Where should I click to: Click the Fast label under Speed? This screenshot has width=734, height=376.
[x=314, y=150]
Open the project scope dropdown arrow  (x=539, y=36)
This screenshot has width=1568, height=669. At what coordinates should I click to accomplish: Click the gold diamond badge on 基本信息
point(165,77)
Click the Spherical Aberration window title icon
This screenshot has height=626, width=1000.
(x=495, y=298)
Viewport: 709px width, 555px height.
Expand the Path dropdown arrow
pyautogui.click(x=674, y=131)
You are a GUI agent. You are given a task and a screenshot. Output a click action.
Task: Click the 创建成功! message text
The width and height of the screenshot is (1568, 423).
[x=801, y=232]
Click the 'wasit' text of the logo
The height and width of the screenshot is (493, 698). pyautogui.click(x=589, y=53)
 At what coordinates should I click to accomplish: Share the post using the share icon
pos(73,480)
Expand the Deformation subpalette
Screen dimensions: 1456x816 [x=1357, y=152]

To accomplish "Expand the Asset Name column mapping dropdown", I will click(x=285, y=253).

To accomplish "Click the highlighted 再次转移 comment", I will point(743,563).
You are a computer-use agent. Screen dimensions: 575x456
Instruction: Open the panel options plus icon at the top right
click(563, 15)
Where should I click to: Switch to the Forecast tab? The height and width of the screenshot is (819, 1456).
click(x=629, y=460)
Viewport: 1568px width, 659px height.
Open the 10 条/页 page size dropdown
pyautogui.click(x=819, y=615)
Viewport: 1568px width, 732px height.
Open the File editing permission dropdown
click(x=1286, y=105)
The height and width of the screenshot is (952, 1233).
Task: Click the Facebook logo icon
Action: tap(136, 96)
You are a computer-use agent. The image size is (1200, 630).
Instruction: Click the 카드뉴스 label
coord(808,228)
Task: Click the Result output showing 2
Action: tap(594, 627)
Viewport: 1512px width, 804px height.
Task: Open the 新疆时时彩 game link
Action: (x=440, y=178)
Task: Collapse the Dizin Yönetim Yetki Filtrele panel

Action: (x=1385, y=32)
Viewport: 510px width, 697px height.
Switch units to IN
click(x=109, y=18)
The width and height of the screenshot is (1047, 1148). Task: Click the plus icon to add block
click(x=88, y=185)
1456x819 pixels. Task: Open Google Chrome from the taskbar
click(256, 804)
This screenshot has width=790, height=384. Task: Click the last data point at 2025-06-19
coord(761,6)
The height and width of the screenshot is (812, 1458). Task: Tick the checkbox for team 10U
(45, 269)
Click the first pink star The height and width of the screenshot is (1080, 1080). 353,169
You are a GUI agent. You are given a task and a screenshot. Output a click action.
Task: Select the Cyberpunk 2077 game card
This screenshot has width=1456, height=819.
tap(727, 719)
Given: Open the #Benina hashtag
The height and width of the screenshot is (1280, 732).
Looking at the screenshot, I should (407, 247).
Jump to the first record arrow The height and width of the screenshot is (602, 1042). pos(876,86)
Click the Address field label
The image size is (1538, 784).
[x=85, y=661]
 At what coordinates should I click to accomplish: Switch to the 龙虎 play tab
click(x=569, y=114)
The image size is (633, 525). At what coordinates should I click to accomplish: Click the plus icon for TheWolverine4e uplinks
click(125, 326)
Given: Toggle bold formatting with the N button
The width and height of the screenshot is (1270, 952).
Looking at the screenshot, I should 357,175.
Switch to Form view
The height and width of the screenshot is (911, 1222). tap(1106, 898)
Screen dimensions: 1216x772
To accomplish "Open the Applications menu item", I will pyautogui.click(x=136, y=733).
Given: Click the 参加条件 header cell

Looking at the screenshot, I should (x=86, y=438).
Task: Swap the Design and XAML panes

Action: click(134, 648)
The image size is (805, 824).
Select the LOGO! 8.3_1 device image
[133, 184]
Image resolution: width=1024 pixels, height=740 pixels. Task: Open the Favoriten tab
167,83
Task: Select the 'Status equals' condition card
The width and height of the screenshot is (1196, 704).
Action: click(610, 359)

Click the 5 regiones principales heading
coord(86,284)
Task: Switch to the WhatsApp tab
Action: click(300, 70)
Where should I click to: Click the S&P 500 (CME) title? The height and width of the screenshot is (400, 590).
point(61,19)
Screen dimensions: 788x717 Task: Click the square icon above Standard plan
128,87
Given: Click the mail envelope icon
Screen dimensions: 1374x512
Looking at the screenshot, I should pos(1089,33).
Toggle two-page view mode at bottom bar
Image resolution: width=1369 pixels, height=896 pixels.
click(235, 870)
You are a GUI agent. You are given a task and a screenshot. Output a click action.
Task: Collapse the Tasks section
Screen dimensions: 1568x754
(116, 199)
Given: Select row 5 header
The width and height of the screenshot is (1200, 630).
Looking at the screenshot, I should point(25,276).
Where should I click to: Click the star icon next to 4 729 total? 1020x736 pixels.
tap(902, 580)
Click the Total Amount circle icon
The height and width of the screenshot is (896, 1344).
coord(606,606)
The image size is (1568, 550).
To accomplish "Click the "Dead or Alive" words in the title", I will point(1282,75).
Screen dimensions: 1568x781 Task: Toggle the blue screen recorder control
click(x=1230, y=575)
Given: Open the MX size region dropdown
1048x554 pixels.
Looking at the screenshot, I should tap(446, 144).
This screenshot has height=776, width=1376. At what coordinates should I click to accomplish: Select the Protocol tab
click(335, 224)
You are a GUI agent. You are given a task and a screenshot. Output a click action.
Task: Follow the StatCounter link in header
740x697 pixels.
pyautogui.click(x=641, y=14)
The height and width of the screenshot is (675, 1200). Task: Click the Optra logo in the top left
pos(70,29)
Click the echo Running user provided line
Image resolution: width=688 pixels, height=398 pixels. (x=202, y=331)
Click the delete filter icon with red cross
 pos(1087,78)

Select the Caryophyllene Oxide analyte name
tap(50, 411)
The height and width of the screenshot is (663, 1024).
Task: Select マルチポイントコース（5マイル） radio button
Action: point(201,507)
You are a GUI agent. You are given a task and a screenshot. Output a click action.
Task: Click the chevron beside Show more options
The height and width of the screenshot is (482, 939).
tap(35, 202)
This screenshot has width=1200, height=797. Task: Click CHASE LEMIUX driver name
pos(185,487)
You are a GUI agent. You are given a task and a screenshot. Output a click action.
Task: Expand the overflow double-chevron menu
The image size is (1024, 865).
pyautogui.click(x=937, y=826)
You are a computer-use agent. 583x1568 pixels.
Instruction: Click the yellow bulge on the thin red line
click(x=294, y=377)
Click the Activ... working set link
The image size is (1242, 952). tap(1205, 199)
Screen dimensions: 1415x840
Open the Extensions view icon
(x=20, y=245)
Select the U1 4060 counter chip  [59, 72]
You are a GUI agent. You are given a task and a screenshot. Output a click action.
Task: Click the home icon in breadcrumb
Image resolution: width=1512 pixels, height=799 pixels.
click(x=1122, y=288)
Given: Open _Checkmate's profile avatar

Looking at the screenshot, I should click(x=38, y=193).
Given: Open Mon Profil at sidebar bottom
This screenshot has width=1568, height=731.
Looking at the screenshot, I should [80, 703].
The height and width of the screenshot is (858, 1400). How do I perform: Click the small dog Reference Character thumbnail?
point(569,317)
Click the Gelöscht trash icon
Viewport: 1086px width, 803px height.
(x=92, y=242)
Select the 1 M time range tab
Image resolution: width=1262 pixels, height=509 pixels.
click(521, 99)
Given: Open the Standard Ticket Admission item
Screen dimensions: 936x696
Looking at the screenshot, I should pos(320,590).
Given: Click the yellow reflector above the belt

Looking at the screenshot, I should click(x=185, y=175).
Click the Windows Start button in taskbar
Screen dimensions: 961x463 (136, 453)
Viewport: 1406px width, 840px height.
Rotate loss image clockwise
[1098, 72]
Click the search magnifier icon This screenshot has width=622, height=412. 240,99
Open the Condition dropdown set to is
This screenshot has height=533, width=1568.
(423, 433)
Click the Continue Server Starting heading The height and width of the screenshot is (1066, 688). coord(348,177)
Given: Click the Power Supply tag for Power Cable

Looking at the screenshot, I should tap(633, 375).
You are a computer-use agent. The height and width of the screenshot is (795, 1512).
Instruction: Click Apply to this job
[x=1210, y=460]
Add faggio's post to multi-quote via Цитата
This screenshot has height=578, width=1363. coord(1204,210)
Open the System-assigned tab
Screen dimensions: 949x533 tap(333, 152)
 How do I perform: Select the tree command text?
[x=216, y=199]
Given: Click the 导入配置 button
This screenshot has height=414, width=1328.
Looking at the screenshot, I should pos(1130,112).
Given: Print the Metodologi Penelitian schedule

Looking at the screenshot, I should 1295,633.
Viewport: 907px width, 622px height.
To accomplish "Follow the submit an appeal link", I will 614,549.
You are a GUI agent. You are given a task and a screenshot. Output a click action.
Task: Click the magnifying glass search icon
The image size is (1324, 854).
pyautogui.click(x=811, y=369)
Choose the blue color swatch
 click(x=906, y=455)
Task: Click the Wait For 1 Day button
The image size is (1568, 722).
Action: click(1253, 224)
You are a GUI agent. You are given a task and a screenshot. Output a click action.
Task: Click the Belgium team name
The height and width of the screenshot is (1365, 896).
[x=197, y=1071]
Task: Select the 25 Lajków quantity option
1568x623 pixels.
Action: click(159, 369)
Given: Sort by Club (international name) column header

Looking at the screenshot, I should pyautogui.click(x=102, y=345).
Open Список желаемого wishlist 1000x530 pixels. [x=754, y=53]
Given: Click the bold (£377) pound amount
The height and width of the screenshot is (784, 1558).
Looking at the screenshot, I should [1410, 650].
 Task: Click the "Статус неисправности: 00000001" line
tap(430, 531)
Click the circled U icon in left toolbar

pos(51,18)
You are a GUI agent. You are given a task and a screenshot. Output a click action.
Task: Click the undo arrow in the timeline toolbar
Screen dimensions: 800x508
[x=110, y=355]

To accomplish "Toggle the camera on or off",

● **Task prompt**
Carry over the records from their start through the line containing "Open the project", requests included, and add 11 to every coordinate in the answers.

● **Solved exercise**
Where should I click to: Click the Fast label under Speed? This screenshot has width=734, height=376.
[x=325, y=161]
Open the project scope dropdown arrow  (x=550, y=47)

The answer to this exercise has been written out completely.